I am just trying to learn the supposed advantage by restating what
we both know, so that you can figure out what I am missing.
But then please give the missing information - rather than just
asserting that a distinction still must be made tell me why?
From a conceptual point of view, this would be the same as leaving the
IEEE 754 arithmetic "as is," decorating the interval [1,Infinity] with
an IsBounded decoration, and then using special routines to "fix" the
endpoint results that are incorrectly produced by existing IEEE 754
arithmetic.
But if you need a special routine to fix the behavior depending on the
decoration, this is by no means better than fixing the behavior of Inf
as it is fixed traditionally, e.g., in Intlab.

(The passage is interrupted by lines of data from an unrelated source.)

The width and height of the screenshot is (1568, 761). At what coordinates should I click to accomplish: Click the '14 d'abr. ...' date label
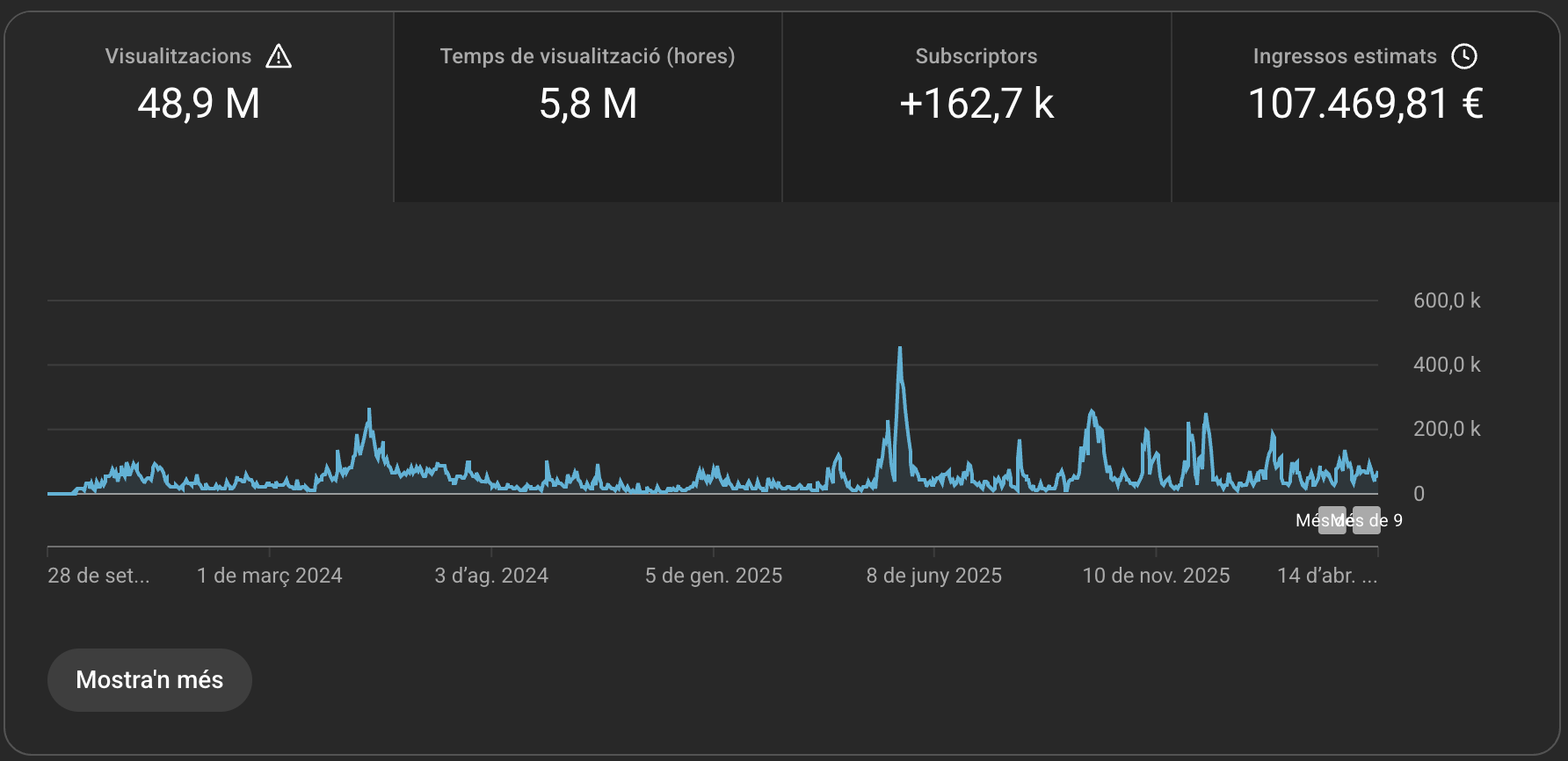click(1326, 576)
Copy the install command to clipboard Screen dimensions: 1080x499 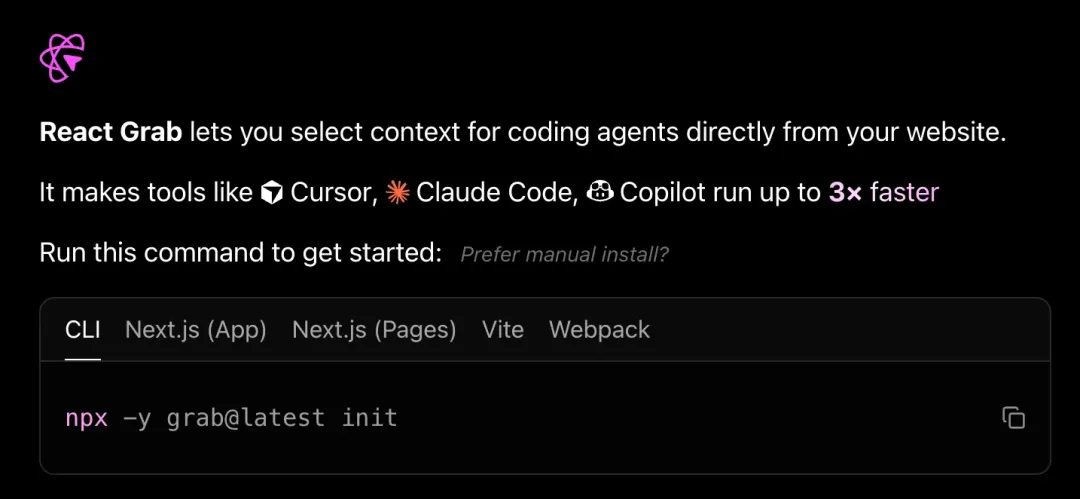pos(1013,418)
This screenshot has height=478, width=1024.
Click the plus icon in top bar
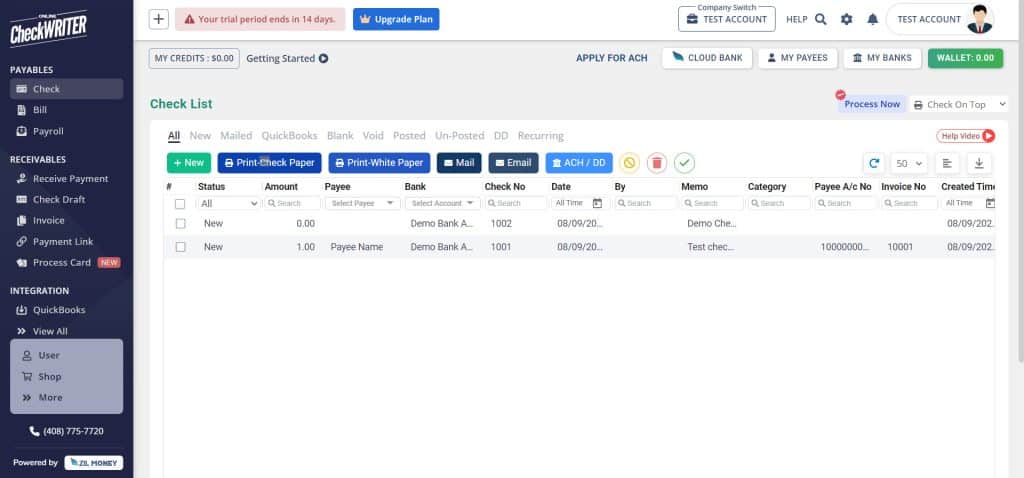coord(159,19)
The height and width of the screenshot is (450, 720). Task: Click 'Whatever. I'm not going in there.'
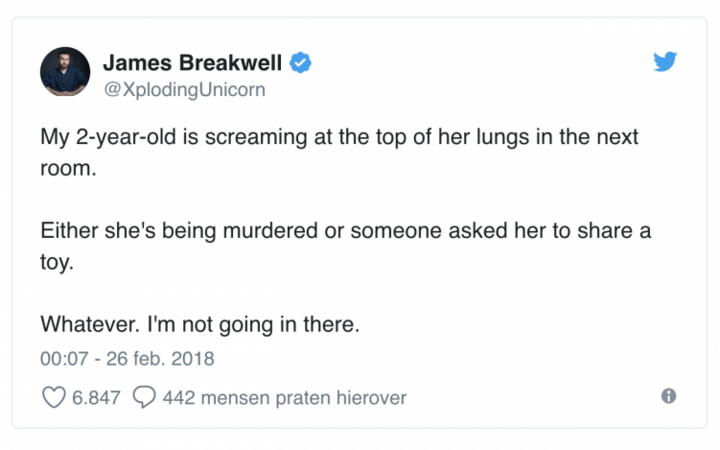tap(200, 325)
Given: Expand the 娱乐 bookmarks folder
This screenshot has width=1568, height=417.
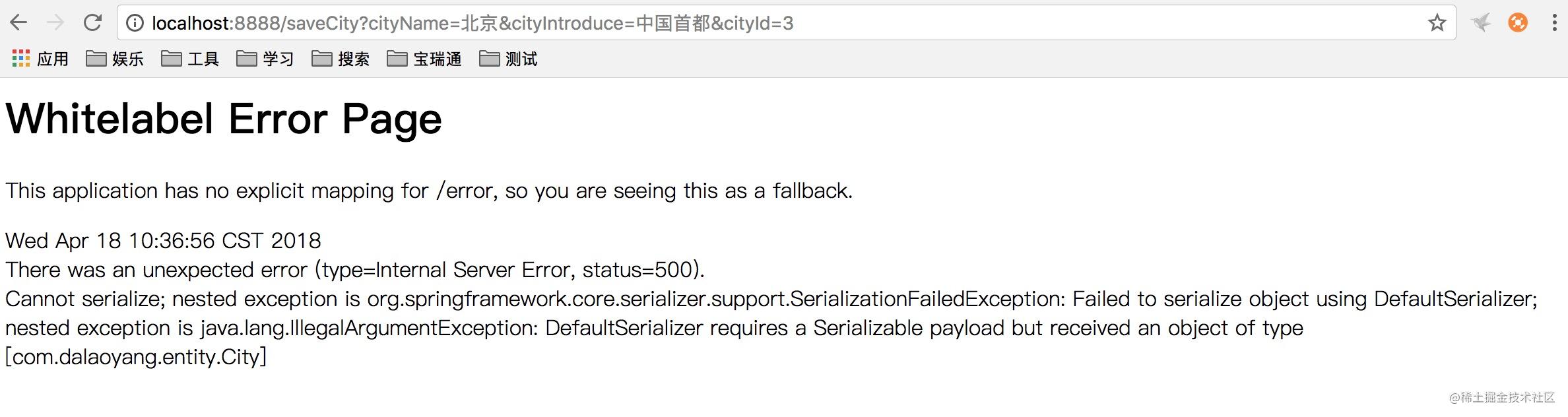Looking at the screenshot, I should 115,59.
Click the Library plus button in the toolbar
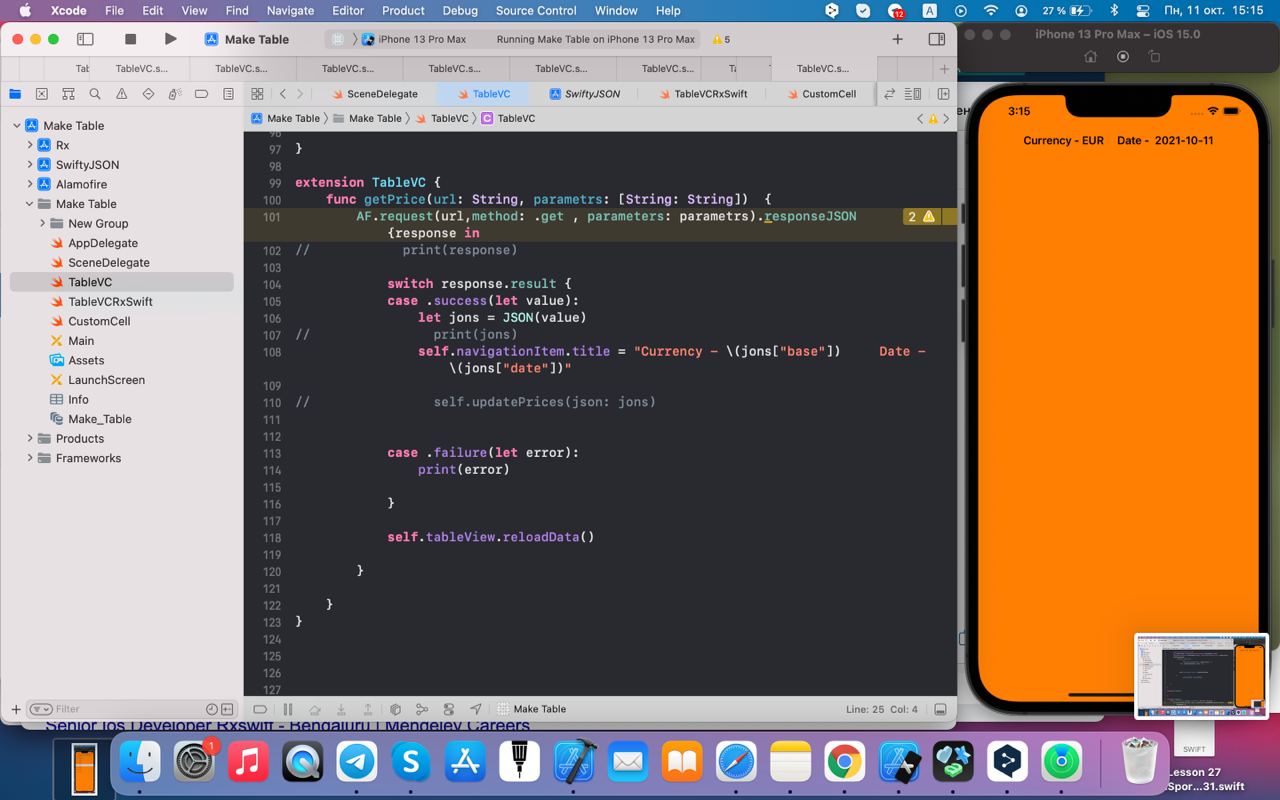1280x800 pixels. click(x=897, y=39)
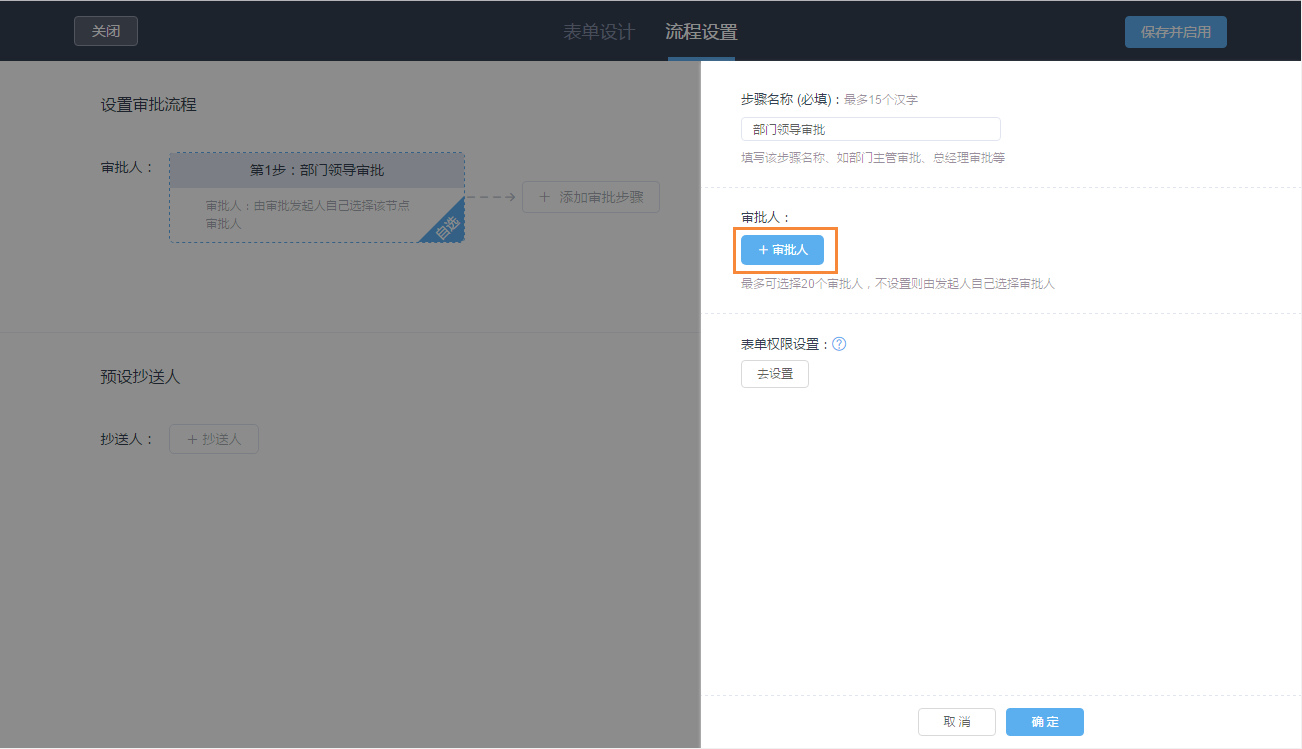Add a CC recipient via 抄送人 button

click(x=213, y=438)
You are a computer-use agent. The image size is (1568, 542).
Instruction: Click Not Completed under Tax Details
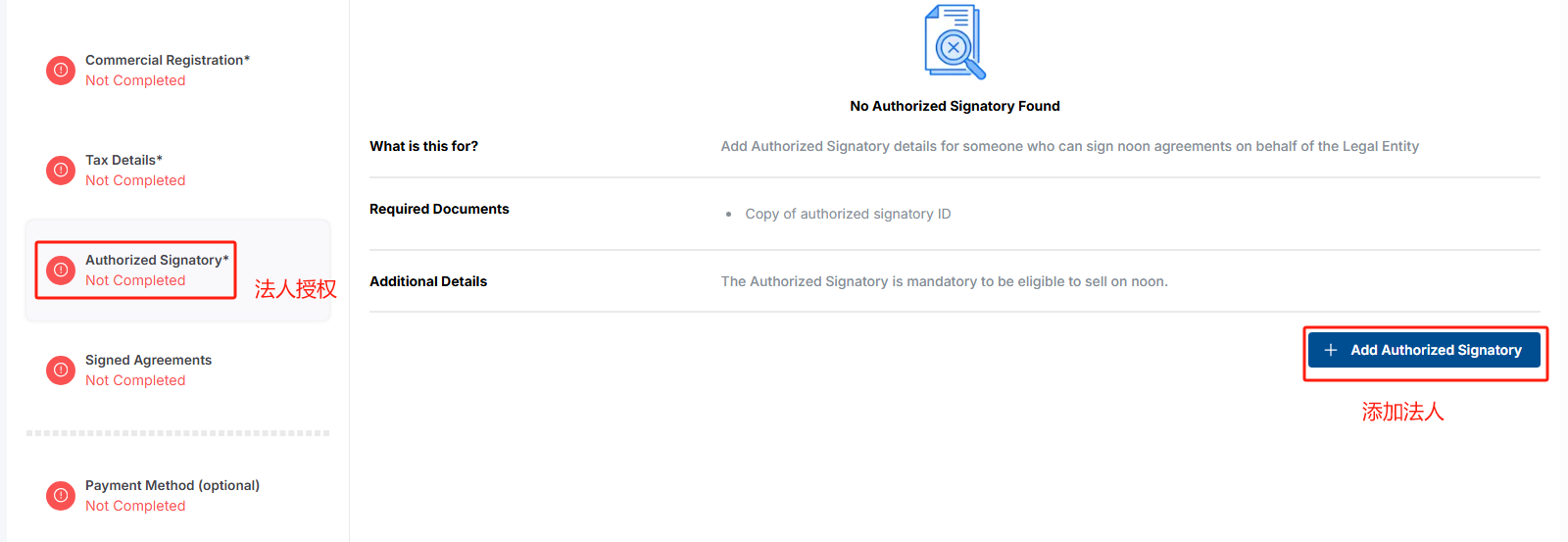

On the other hand, you violate by this special procedure the general
conceptual rule that the result of the interval part should not depend
on the decorations.
The important differences (benefits) are in how the underlying interval
arithmetic operations are potentially implemented... not the definition
of interval arithmetic itself as we've already accepted in Motion 5
(that would NOT change).
I can't see how you'd implement your formula with Overflow more
efficiently than Rump implemented the treatment of Inf.
Will you please show me the source code of how Rump does this?
How he did it in version 5.0 is appended to the end of this mail.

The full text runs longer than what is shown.